▼
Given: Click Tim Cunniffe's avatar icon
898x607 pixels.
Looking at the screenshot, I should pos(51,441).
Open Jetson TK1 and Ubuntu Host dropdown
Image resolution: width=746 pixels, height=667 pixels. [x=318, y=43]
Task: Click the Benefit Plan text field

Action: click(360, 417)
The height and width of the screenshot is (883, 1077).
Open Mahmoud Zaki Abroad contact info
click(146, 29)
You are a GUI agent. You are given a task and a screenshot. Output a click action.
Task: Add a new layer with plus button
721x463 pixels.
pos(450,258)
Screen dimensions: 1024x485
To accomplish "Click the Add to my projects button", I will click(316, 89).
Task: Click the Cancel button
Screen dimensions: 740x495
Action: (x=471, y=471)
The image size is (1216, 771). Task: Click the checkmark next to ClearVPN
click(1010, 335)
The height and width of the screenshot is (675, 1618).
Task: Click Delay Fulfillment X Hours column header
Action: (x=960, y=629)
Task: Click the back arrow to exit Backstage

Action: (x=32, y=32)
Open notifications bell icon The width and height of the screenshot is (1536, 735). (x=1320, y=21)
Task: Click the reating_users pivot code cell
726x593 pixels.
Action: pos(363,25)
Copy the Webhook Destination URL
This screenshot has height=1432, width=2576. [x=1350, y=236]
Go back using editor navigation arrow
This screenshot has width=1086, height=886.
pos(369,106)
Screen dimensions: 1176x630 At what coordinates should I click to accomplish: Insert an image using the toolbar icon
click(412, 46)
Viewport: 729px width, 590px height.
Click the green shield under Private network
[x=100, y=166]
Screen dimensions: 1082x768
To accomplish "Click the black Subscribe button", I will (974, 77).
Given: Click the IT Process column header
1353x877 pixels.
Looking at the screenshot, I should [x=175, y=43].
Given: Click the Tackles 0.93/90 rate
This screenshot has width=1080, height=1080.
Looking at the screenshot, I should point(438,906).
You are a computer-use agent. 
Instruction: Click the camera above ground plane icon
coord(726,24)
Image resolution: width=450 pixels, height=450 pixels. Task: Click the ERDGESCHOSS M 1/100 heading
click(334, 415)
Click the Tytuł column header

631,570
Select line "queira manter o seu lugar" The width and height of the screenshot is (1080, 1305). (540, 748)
▲
Your response should be the exact lines running from the one with "Viewport: 729px width, 590px height." to the final line of the material above.

Viewport: 729px width, 590px height.
Click the green shield under Private network
[x=100, y=166]
Screen dimensions: 1082x768
To accomplish "Click the black Subscribe button", I will (974, 77).
Given: Click the IT Process column header
1353x877 pixels.
Looking at the screenshot, I should [x=175, y=43].
Given: Click the Tackles 0.93/90 rate
This screenshot has width=1080, height=1080.
Looking at the screenshot, I should point(438,906).
You are a computer-use agent. 
Instruction: Click the camera above ground plane icon
coord(726,24)
Image resolution: width=450 pixels, height=450 pixels. Task: Click the ERDGESCHOSS M 1/100 heading
click(334, 415)
Click the Tytuł column header

631,570
Select line "queira manter o seu lugar" The width and height of the screenshot is (1080, 1305). (540, 748)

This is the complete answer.